All the lawsuits contain
the same complaint: while the former-employees still punched the timeclock,
the company contributed with 12% of the payroll to the Employment Foundation
and, in exchange, IBM deducted the values from its income tax returns. For
the lawyers who represent the former employees, the company, when deciding
to defray the contributions by making the calculation on the total of the
salary payments, extended the benefits to all of its professionals. “Since
the option exists to deduct the value of the contributions from the declarations
of tax, the accumulated capital belongs, for disposal of law, to the former
employee and to the Government”, says Arnaldo Araújo, who leads
the law suits of about 300 people. The value, however, was not passed back
to the employees at the moment they left. It is this amount that those who
resigned are requesting.
Actions: More than 500 already have filed suit in the city of Rio de Janeiro
The workers’ lawyers calculate that, on average, each one would have the right to receive, R$ 150 thousand. “It is too little if one considers that, due to the tax benefits that the company gained, the Foundation today gained a patrimony of R$ 5 billion”, says Paulo Rocha, one of the former-employees. From IBM’s point of view, such a right doesn’t exist. “The employees that left before 1996 had not contributed even a penny to the Foundation”, argues Robert Coimbra, custodian and legal director of IBM Foundation. “They cannot receive for something they never paid”.
The indemnities are not the only complaint. Some of the former employees want to be reintegrated into the pension plan, to continue contributing and to have a Foundation retirement plan, being able to use medical and dental plans. This way, they could receive an income compatible with what they used to earn while they were employees, around 20 months of minimum wages. The fight in Justice has not been easy. In two actions that made it to the last instance of the federal Superior Court the decision was favorable to the Foundation. In another one, seven former-employees were victorious and would have had to be reintegrated to the Foundation in December of the last year. IBM, however, did not give any signal to accept the Justice’s decision. Not being intimidated, those that demand their rights want to involve more than 3,000 former employees who, like them, left the company up until 1996.

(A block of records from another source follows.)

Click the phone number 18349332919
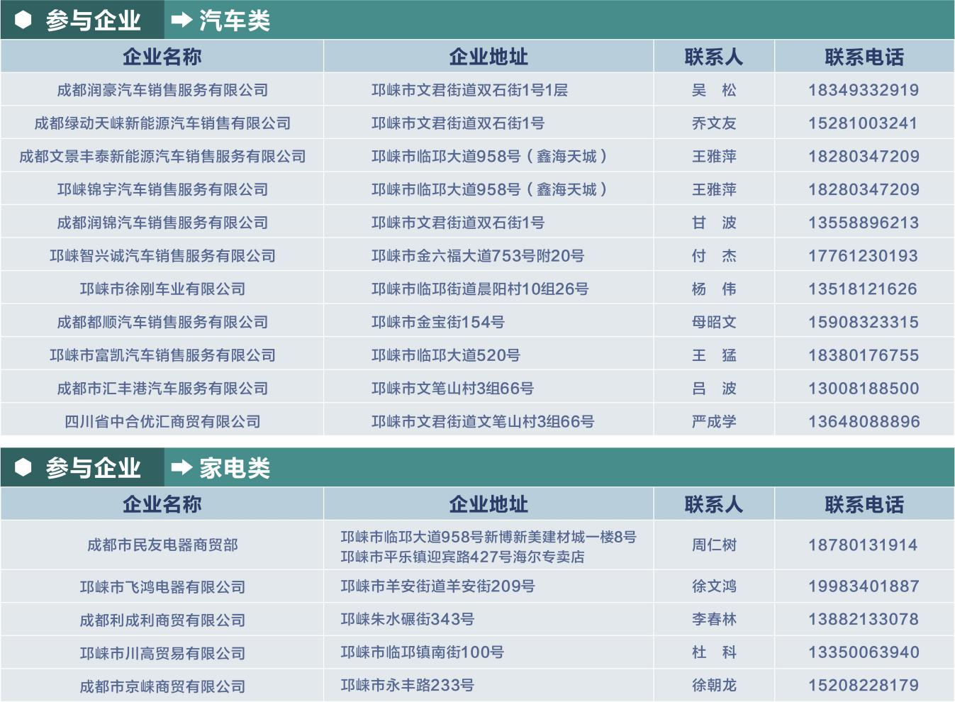955x702 pixels. point(865,89)
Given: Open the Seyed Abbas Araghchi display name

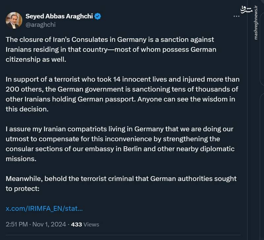Looking at the screenshot, I should 59,16.
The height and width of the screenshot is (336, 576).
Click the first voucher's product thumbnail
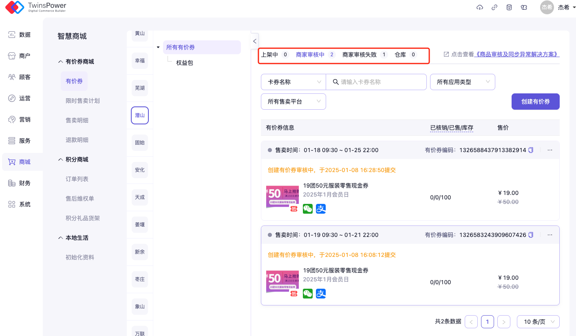tap(282, 198)
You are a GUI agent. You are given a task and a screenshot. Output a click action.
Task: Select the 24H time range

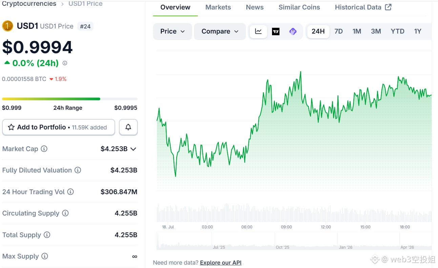click(x=318, y=32)
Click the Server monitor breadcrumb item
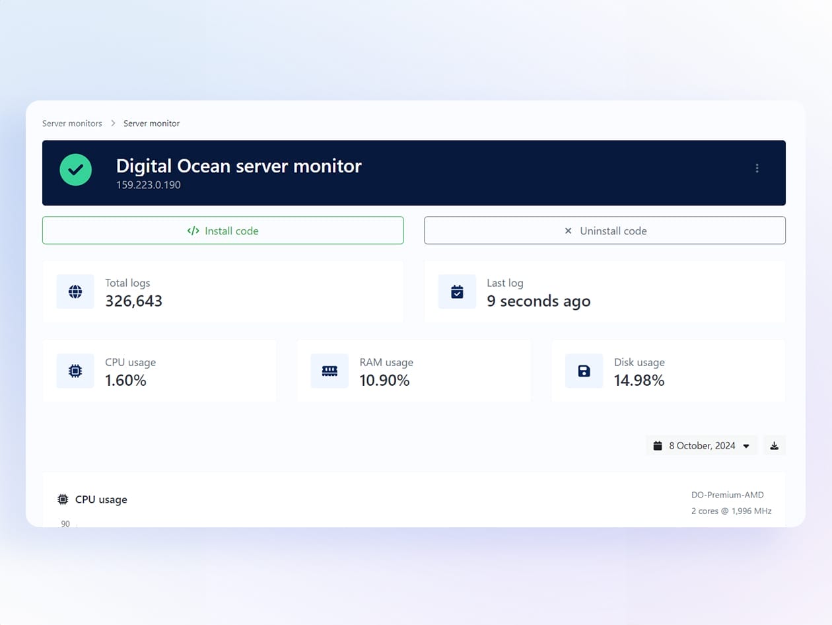 pyautogui.click(x=151, y=124)
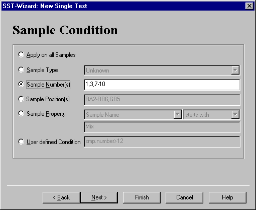
Task: Open Help for this wizard
Action: 227,197
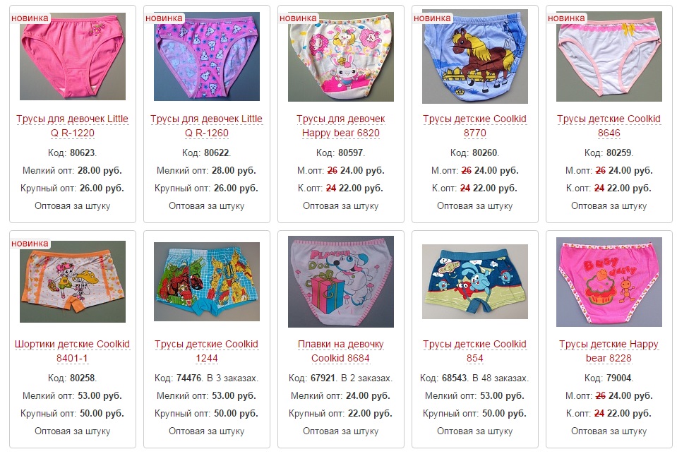This screenshot has width=677, height=454.
Task: Click the orange-trim mushroom print shorts thumbnail
Action: click(x=73, y=282)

Points that should have been included in the article
Besides having had a judicial decision at the terminal and highest level, we, the former employees of IBM, are permanently in contact with the Ministry of Social Security, with the support of Congressmen, showing the illegal acts involving the IBM Foundation. Observe the following factors:
1. IBM is affronting the
Judiciary Power by not complying with the finding that protects 7 ex-employees;
2. IBM has acted illegally by not offering the employees, at the moment of
voluntary recision, the option of continuing in the Foundation and starting
to contribute to their own accounts;
3. The breaking of the connection with the Foundation was done by IBM itself
and not, as it should be, by the Foundation that should comply with the laws
of Social Security.
We are mobilizing ourselves in order to make our demands known to all political, private, public and juridical sectors in Brazil and in the USA.